Calling back to the greats of yesterday, Young Bleed looks up to the sky as the limit on “Wall Uh Fame”.
With his community on his back, Young Bleed reaches out to bring everyone to a higher level. Seven once again crafts a softer production that rings in with heavy synths, string arrangements, and unexpectedly booming drums. The uplifting words of “Wall Uh Fame” give Preserved one of its lighter moments and leave room for Young Bleed to step away from the harsh realities of the streets. Taking a risk, Young Bleed sings his way through a memorable hook that finds him practically harmonizing with Seven’s stunning production. Bleed looks to keep his spot Preserved with:
“Livin’ all night, day, homie Biggie was hot
and now I’m on my way, nigga like it or not
I’m on my old block, my doors locked, they killin’ n jackin
some people hate to see a mufucker dealin n mackin”
“Wall Uh Fame” stands out as one of the strongest tracks on Preserved. Held together with perfect production and a radio friendly hook, “Wall Uh Fame” holds the potential to go on as a hit single.

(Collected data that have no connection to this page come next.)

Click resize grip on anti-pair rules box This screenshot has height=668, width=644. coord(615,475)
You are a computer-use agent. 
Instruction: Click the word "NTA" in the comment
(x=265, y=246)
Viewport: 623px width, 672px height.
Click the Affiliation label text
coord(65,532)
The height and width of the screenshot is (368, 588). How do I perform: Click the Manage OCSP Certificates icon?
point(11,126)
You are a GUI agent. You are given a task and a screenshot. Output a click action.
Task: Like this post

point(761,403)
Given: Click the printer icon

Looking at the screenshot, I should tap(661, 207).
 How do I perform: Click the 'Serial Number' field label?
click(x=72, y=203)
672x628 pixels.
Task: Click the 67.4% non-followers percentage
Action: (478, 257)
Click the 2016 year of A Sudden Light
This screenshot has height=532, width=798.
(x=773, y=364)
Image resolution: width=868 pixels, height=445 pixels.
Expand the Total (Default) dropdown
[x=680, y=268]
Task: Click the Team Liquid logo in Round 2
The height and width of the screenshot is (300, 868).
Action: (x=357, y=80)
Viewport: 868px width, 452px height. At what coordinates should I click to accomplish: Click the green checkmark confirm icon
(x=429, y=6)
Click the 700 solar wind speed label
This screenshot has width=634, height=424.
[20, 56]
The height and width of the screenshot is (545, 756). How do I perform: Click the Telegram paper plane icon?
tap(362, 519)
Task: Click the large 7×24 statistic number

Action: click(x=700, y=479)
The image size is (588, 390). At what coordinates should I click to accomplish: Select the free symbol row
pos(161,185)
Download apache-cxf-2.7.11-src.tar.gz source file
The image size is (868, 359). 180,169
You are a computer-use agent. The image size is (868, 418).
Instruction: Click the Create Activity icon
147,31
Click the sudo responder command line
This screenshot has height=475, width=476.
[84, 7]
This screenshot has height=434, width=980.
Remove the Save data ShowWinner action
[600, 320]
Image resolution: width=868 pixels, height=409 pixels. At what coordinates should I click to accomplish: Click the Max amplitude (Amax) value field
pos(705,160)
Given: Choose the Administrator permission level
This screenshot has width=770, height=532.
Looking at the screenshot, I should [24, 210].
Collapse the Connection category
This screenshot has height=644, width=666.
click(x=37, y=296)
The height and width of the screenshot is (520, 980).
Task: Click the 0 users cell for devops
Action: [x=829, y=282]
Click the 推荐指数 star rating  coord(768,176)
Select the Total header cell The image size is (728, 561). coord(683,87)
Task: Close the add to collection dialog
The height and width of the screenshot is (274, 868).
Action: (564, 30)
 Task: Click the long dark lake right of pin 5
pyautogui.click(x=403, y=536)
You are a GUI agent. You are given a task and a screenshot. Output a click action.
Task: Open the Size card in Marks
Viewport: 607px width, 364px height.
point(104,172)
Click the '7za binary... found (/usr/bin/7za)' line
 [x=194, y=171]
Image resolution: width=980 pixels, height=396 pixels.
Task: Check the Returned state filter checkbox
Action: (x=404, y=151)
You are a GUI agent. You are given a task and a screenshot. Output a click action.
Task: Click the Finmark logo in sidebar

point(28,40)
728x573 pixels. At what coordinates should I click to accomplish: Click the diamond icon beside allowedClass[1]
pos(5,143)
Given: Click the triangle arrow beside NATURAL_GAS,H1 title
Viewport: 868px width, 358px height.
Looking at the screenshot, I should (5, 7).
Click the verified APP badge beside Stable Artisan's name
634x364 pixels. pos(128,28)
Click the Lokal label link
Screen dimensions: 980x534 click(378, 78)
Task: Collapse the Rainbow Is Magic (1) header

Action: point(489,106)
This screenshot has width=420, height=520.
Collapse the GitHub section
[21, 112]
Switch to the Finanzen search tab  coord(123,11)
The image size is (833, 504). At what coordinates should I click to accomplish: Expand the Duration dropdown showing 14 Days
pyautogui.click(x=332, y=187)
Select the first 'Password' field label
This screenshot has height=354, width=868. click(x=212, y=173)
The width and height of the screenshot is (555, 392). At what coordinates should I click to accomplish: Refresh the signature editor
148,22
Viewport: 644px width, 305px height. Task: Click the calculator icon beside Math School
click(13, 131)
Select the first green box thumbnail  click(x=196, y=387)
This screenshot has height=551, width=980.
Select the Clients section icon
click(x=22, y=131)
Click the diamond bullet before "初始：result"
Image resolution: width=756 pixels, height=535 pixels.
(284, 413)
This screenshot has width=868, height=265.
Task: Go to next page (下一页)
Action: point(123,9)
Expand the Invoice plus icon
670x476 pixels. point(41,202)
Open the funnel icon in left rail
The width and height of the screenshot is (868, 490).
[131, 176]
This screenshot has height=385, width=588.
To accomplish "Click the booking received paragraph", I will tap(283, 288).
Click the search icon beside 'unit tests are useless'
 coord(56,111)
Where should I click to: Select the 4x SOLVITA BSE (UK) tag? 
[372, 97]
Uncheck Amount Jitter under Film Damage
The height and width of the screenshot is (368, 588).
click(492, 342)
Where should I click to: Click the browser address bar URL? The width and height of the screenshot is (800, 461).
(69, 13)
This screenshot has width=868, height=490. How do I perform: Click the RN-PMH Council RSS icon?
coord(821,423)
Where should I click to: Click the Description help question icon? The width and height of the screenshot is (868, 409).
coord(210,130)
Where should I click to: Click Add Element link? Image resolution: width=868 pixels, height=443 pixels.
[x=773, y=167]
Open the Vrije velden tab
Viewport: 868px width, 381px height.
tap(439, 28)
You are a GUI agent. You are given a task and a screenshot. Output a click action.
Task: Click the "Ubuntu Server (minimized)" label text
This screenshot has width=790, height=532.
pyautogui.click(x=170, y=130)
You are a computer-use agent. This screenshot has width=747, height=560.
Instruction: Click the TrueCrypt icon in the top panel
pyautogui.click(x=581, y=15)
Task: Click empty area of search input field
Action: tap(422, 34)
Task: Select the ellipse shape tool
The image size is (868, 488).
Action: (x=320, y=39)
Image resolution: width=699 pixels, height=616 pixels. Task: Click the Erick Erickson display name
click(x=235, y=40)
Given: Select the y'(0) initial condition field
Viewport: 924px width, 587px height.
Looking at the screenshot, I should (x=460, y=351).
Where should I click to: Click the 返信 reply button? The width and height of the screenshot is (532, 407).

Young Bleed says on “Wall Uh Fame”
“Wall Uh Fame” is one of them songs to where I’m a street kid coming from the streets and into the fame. I recognize that there are a whole lot of pioneers before me. It’s been a lifelong dream for me to get into the game and make certain connects. A lot of old heads from blues, to R&B, and of course rap. Curtis Mayfield cleared a sample for me on my second album, My Own. I had the privilege of meeting Rick James and Roger Troutman–we were getting ready to do some things before he passed. That song in particular tapped into me. It made me think of Jam Master Jay and a lot of the legends of hip hop. A lot of my music favorites that done been here have passed away. In the wall of fame, you live this life until you die, like Cash Money says “We ballin til we fall.” All those guys I’ve looked up to, Bernie Mac, Isaac Hayes…people have just been dying and passing. That was culture shock for me coming from the street game and into the music world. It’s like salvation or revelation, like “I made it now.” But once you get here you could still lose your life just being from that street corner. So what I’m trying to do is grab the broken pieces of all the pioneers before me and put together and reconstruct this wall of fame. If you had a wall of gold plaques and platinum plaques and an earthquake hit your city and they all fall off the wall, it’s like coming home and seeing this wreckage. It’s more or less like the album cover Preserved here. That’s the exact idea of what I’m talking about. You see all the destruction of the music industry. What I’m trying to do is grab all the pieces and reconstruct and put it all back together again.